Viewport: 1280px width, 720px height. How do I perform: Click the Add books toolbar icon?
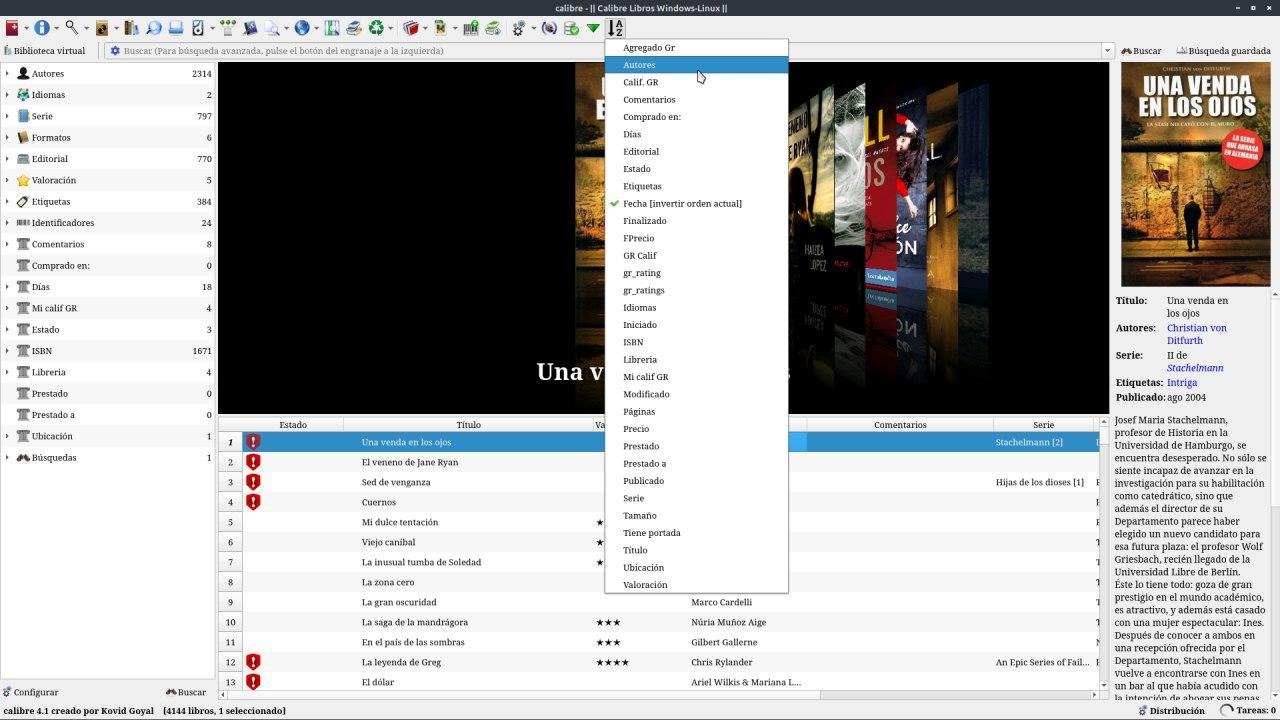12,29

--

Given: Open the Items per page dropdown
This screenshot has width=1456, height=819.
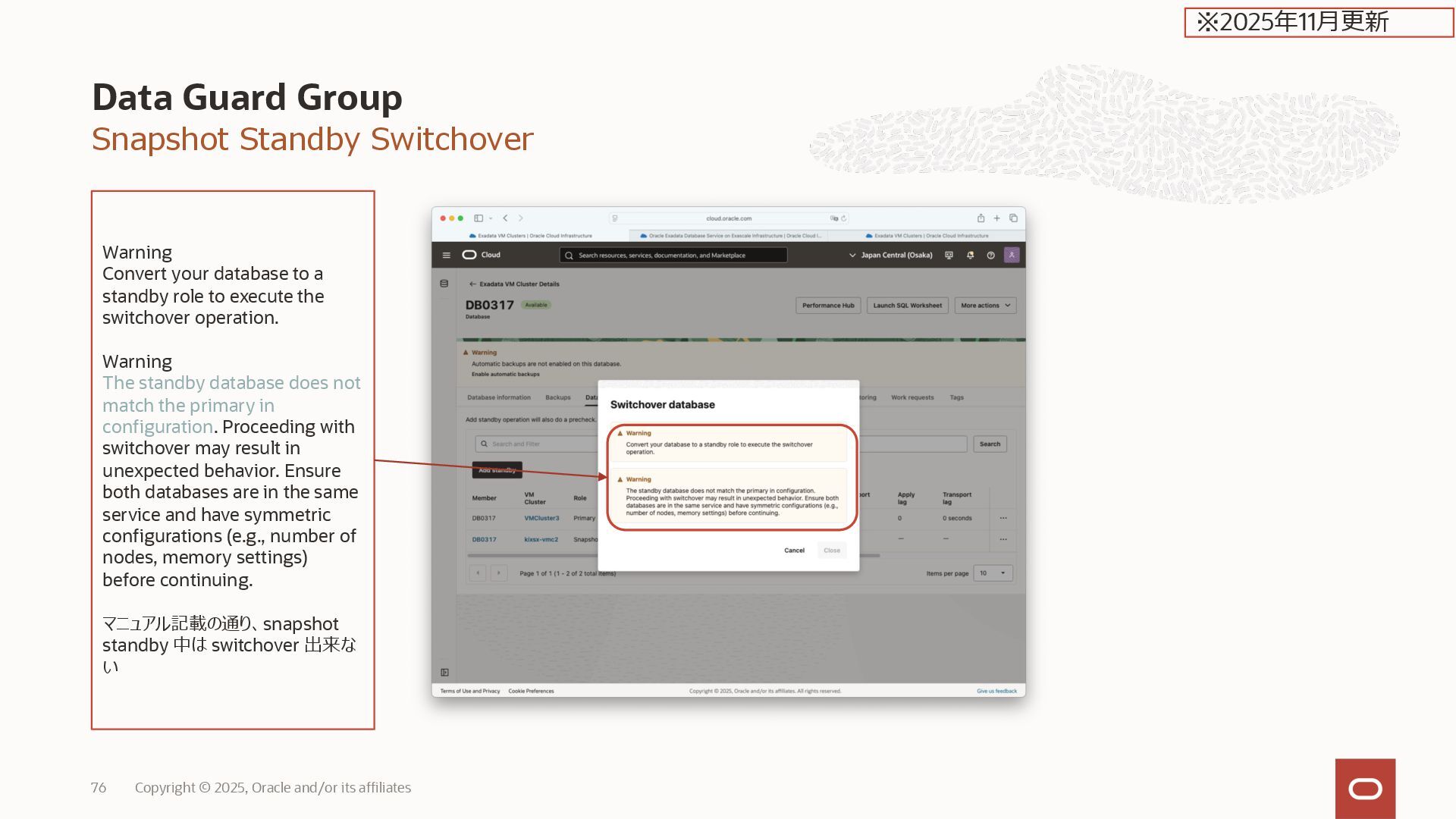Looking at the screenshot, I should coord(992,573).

- DIRECTIONS FOR THIS TASK -
List each line in the entries above that contains the word "height".

- ANSWER -
Viewport: 1280px width, 720px height. How do I perform: Click the Add books toolbar icon?
This screenshot has width=1456, height=819.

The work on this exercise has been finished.